**PROBLEM REQUIREMENTS**: The lines to extract begin at the line that contains "Task: Click the" and run through the last line of the listing; reproduce them exactly, minus any pictures.

========================

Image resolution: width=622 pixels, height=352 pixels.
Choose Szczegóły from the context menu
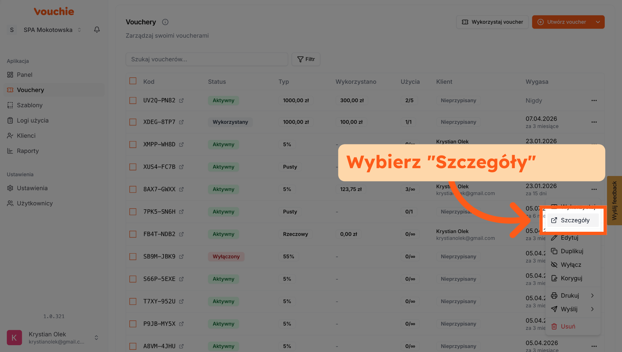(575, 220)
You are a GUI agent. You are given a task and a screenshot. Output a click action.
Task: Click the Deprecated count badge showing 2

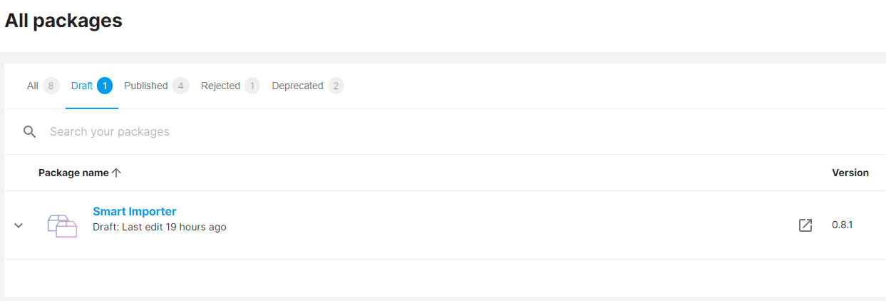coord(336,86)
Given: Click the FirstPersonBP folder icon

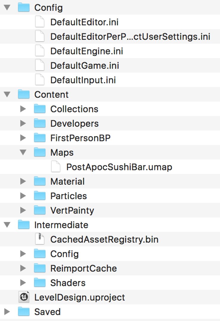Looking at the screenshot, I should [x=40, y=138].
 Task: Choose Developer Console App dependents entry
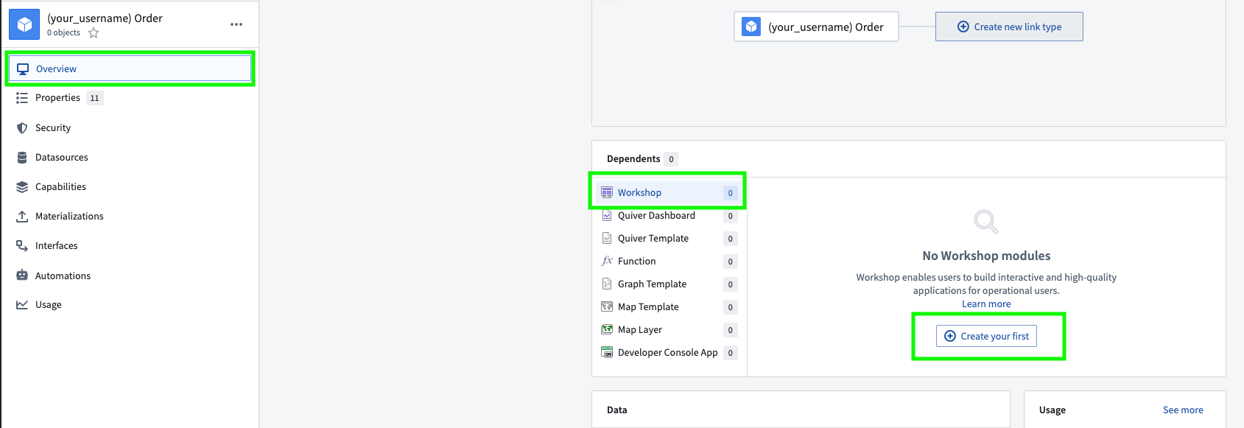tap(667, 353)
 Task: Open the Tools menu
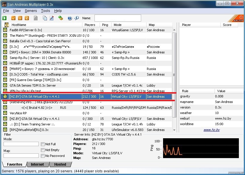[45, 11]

========================

**REPLY**:
Task: Click the Deprecated count badge showing 2

coord(336,86)
Given: Click the FirstPersonBP folder icon

Looking at the screenshot, I should [x=40, y=138].
 Task: Choose Developer Console App dependents entry
tap(667, 353)
 Task: Open the Tools menu
[45, 11]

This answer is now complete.